Canadian cyclist Rachel McKinnon (L) prepares to race against Australian Amber Walsh (2nd R) in their F35-39 sprint semi-final during the 2019 UCI Track Cycling World Masters Championship, in Manchester. Photo by OLI SCARFF/AFP via Getty Images
Artillery Row

The flawed science of trans inclusion in women’s sport

Advocates are embracing unreliable studies to justify unfair competition

Following an embarrassing climbdown over the proposed inclusion of transgender cyclist Emily Bridges in a women’s elite race, British Cycling is calling for “a coalition to share, learn and understand more about how we can achieve fairness in a way that maintains the dignity and respect of all athletes.” There’s really no need. The UK Sports Council Equality Group did this work last year, and concluded it was not possible to “balance” trans inclusion in the female category with fairness and safety for females. 

Multiple studies have shown that testosterone suppression does not change male physiological and anatomical characteristics by much. As described in peer-reviewed journals here and here, the measured effects are insufficient to eliminate male performance advantage and guarantee fairness for female sport.

Study participants have a vested interest in getting the right answer

Nonetheless some argue for more or better scientific studies. One such is transwoman Joanna Harper, whose previous work led to the adoption of testosterone suppression by several international sports federations and the International Olympic Committee, though the IOC has now dropped the requirement and says there should be “no presumed advantage” for transwomen, i.e. males, over women. Harper says previous studies are inadequate because they were not among athletes, and is now investigating via a PhD study at Loughborough University, allegedly sponsored by the IOC. 

The study measures performances of male athletes from a range of sports who are suppressing their testosterone as part of a transition to become transwomen. Harper has spoken of testing the athletes on indoor bikes, rowing machines and timed sprinting on running tracks. Harper is hoping to show a decline in performance roughly equal to the typical male advantage. This is a flawed starting point, since comparing male with male performance is not the point — it’s male with female that matters. But there’s a bigger problem. The study design cannot reliably test the hypothesis. Here’s why.

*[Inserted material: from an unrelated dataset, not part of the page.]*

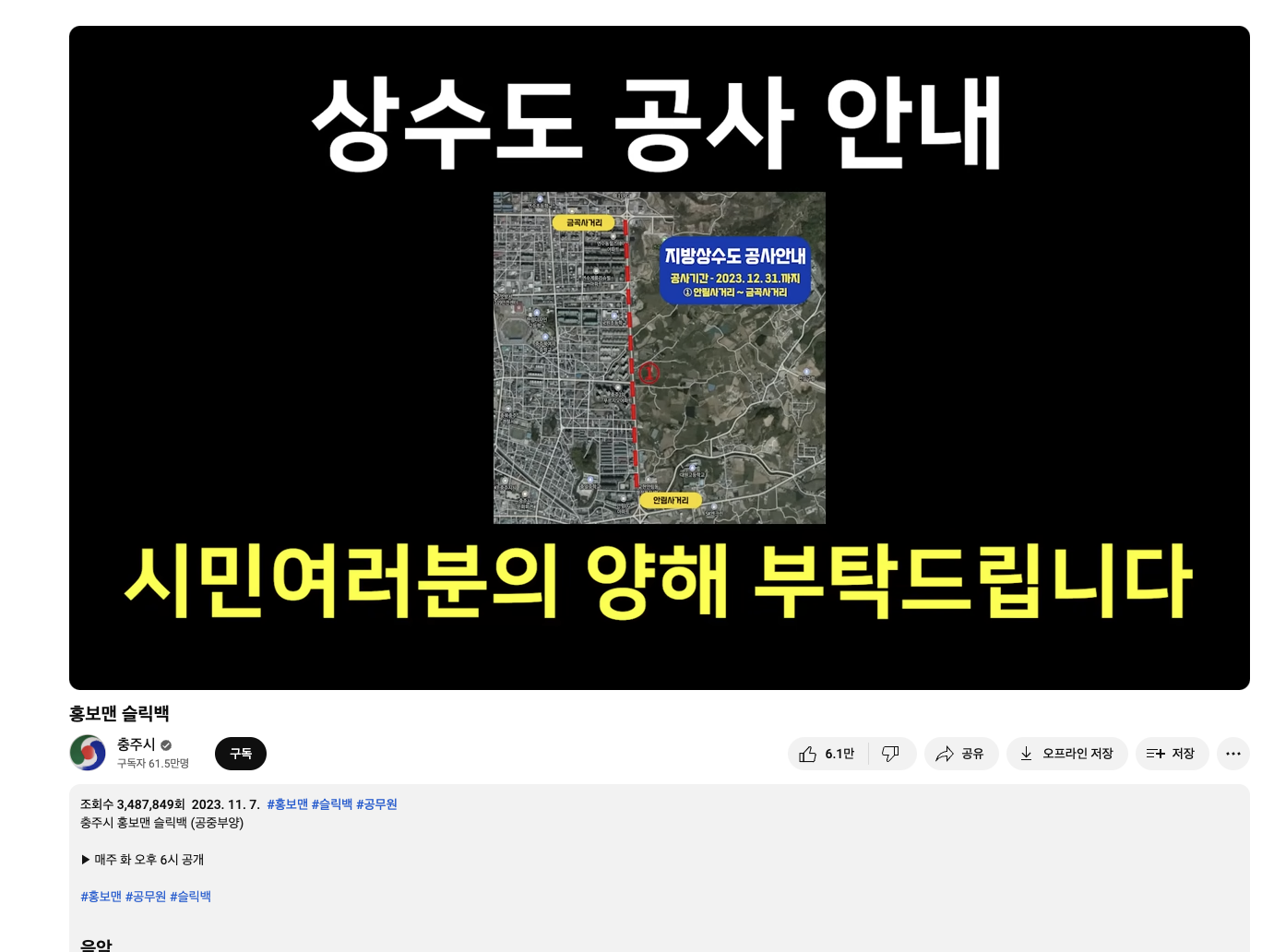Open the #홍보맨 hashtag at the description bottom
This screenshot has width=1262, height=952.
coord(101,896)
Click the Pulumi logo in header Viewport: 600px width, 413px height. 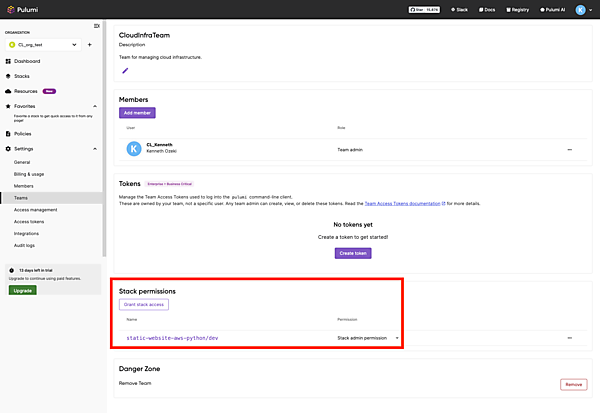coord(24,10)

A robust scientific study looks like this:

  1. There is a hypothesis which can be disproven, and study participants don’t know what it is, so they can’t consciously or subconsciously behave in ways that influence the study.
  2. There is a test group and a control group. 
  3. Participants are “blind”. Those being studied don’t know who’s in the test group and who’s in the control group. Ideally, they don’t know what a “good” result looks like. They may not even know what is being measured. This is so that participants can’t deliberately or inadvertently bias the results. Sometimes they simply want to please the researcher. If they don’t know, they can’t.
  4. Researchers are also “blind”. This makes the gold standard, a “double blind” study. The researchers don’t know who’s in which group so they can’t deliberately or accidentally bias the results or read them knowing what they’re looking for.

 

This study has a hypothesis: that testosterone suppression reduces male performance advantage by an amount comparable to the typical difference between male and female elite athletes. But it has none of the other elements. Everyone is in the test group. There is no control group. Everyone knows what the desired results are. Data to support the Harper hypothesis are easier to obtain than data which would disprove it, because the latter require maximal effort at all times. Perhaps worst of all, and rarely seen in academic research, the study participants also have a vested interest in getting the right answer. So there is no incentive for them to try hard. 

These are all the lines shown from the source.